A Co Down farmer who has adopted a ‘zero-tolerance’ approach to disease says that investing in preventative medicine has impacted positively on overall animal health and productivity, as well as significantly reducing antibiotic and veterinary treatment costs on his dairy farm.
Beattie Lilburn, who farms 250 cattle with his wife and two sons at Hillcrest farm near Dromore, operates a closed herd and works closely with Lisburn Veterinary Clinic to plan and manage an extensive vaccination programme which ensures that animal health is the number one priority year round.
“The vaccinations can seem like a significant outlay initially, but when compared with the cost of treating sick animals, it’s a very sensible investment to make,” said Beattie.
“Simply put, prevention is cheaper than treatment. Since we began a full vaccination programme we have had very few issues with sick animals and no losses. This is not only paying dividends financially, but it also makes for a happier working environment for everyone, as dealing with devastating diseases like BVD, pneumonia and IBR can really take its toll.’’
The Lilburns supply milk to Strathroy Dairy and are consistently producing milk with high fat and protein percentages, with minimum use of antibiotics. Vaccinations they are currently using include Bovipast® RSP against pneumonia, Bovilis® BVD against BVD, Bovivac® S against Salmonellosis, Bovilis® IBR Marker Live against IBR and Leptavoid® H against leptospirosis.
Joy Crawford of Lisburn Vet Clinic, who has worked with the Lilburns for seven years, credits them for being steadfast in their approach to protecting animal health and having a strong ethos of continuous improvement. “This farm has gone from being a very good farm to being a truly exceptional one,” said Joy. “The Lilburns are very demanding of themselves, and in turn of us as their veterinary advisors! They don’t want to hear about what a good job they’re doing, they always want to know how they can be even better. Our relationship is very much based on collaboration and communication. We would rarely be called out to the farm to treat sick animals: what we are focused on are key interventions at the earliest possible stage, assessing performance on a regular basis, and looking at how we can enable the farm to take things to the next level.”
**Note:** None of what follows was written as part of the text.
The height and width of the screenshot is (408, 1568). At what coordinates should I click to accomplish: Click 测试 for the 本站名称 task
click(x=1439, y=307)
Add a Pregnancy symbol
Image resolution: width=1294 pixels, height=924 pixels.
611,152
Beattie continued: “We calve from mid-August until around the end of December, so this is a very intensive period for us. Last year we calved 140 cows in eight weeks – so there’s simply no time for health issues if we are to meet our targets. Our relationship with our vet is key to ensuring our standards are consistently high. We don’t want to have our egos massaged and told that we’re doing well – we want to know how we can beat last year’s performance! We need to see year on year improvements – that’s what inspires and motivates us.
“Our commitment to disease prevention is enabling us to deliver higher quality, natural milk, which is ultimately delivering what our customer, and the end consumer wants. I am a strong advocate of opting for a preventative approach rather than taking a chance and risking expensive treatment costs, increased animal mortality and added stress. Investing in an extensive vaccination programme means we are taking control of what we can, keeping animal health at the heart of our business, and consistently meeting our performance targets.”